Common prescription drugs behind a wave of Australian overdose deaths

Middle-aged men are more likely to die of a drug overdose in Australia than any other group, a report has found.

In 2014, people aged 30-59 accounted for 78% of all overdose deaths.

Australia’s Annual Overdose Report 2016 – released by the Penington Institute – challenged the stereotype that young people were most at risk of dying of an overdose, the institute’s chief executive, John Ryan, said.

Australians aged 40-49 were the most likely to die of a drug overdose. Deaths in this age group almost doubled, from 174 in 2004 to 342 in 2014.

According to the report, based on data from the Australian Bureau of Statistics, men overdose in much higher numbers than women, with 762 men and 375 women dying from an accidental drug overdose in 2014.

Synthetic drugs posing increased risk to Australians, Global Drug Survey reveals Read more Despite common perceptions that illicit drugs are to blame, prescription medications were responsible for 71% of all overdoses. Between 2008 and 2014, there was an 87% increase in prescription opioid deaths, with the greatest increase occurring in rural/regional Australia.

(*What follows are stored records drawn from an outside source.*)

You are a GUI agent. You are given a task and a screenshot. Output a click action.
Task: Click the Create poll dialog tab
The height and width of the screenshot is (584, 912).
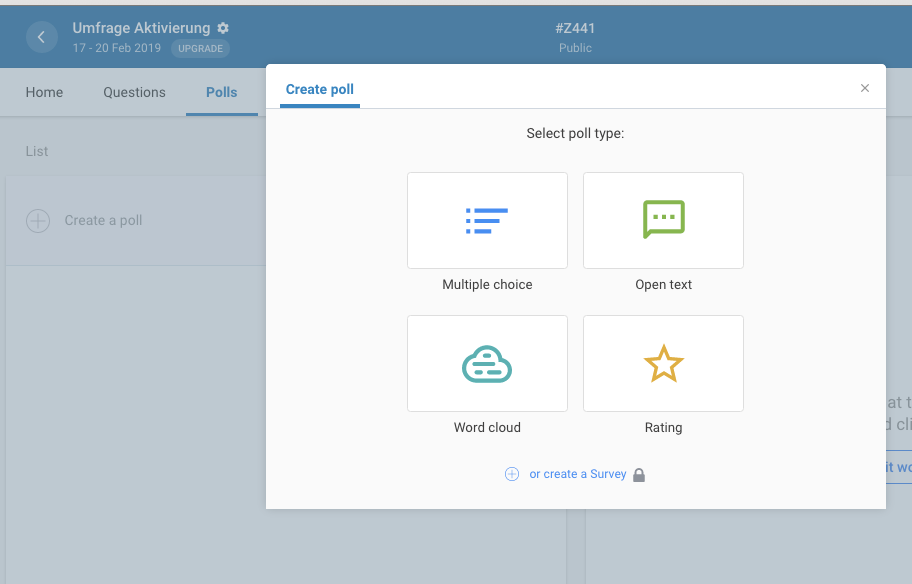320,89
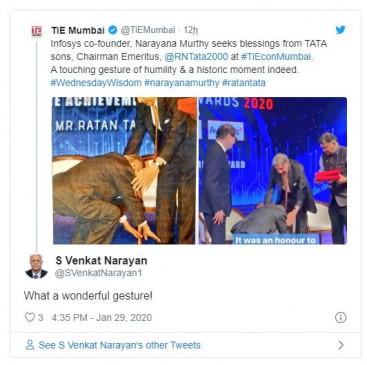The height and width of the screenshot is (365, 367).
Task: Click the S Venkat Narayan display name
Action: click(101, 261)
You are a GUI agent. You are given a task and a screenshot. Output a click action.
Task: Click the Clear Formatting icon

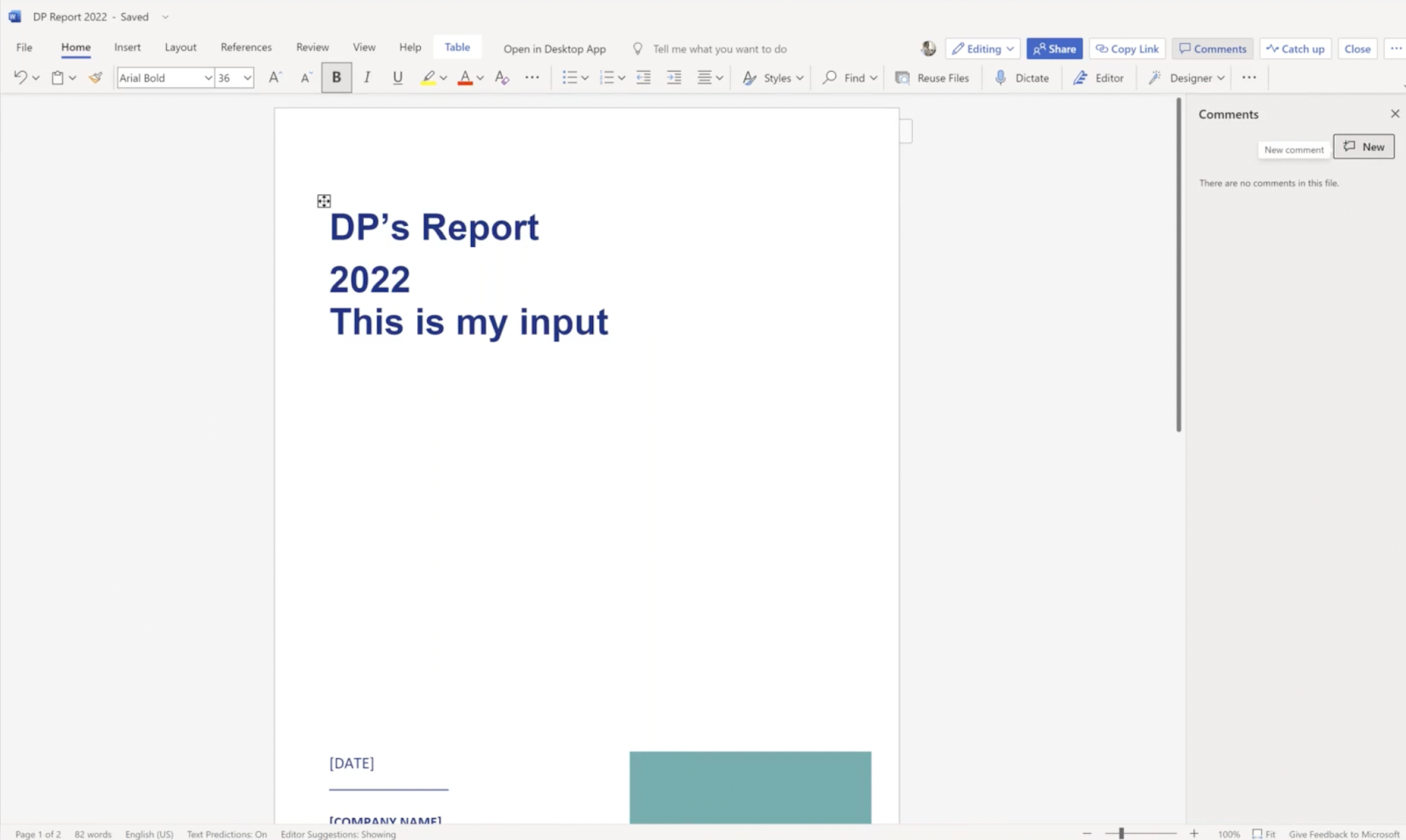502,77
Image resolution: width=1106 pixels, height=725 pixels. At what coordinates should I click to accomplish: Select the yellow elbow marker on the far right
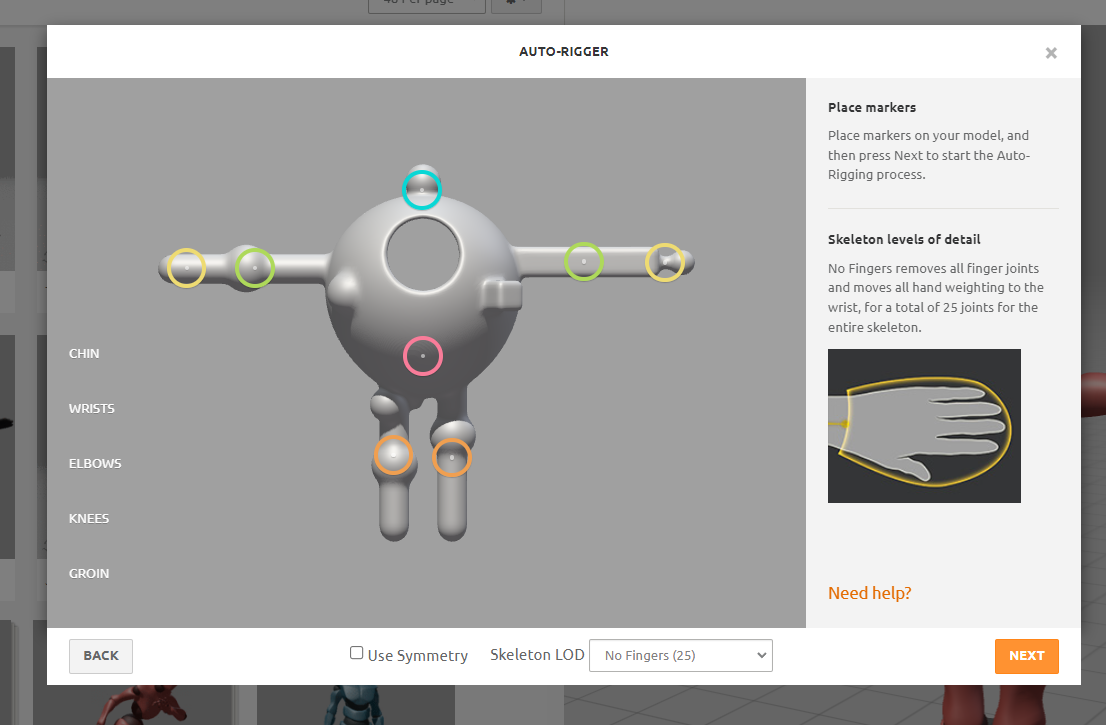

Ryan said the statistics on accidental overdose in Australia were “grim”.

“Accidental deaths from overdose reached 1,137 in 2014, a rapid rise from 705 deaths in 2004 and a 61% increase in a decade,” he said.

“The report also indicates that more people die of an overdose of prescription medications such as oxycodone and benzodiazepines like Valium than from illicit drugs.”

It was time for significant investments to be made to reduce the toll from accidental overdose, he added.

The president of the Australian Drug Law Reform Foundation, Dr Alex Wodak, said it was a “big, growing and neglected issue” in Australia.

“In my view trying to reduce the supply of drugs, however attractive to the community and therefore politically attractive, rarely meets the expectations about what it can achieve and often is often accompanied by serious, unintended negative consequences,” he said. “This, for me, is fundamentally a demand problem.”

There was a large unmet demand for opioid addiction treatment, Wodak said, which was costly, often had waiting lists and did not run for long enough to treat people effectively.

As well as expanding treatment programs, there needed to be supervised drug consumption rooms, with only one currently operating in Australia, in Sydney’s Kings Cross.

“That would drive down the overdose death rate and allow social workers to target those in need and attract people into treatment,” Wodak said.

The report also found that Western Australia had the highest number of overdose deaths per capita, the report found, with 5.8 per 100,000 in 2014, followed by New South Wales with 5.1 per 100,000. Since 2004, WA’s per capita overdose deaths have risen from the lowest to the highest in the country, a 222% increase.

The national increase over the same period was 37%.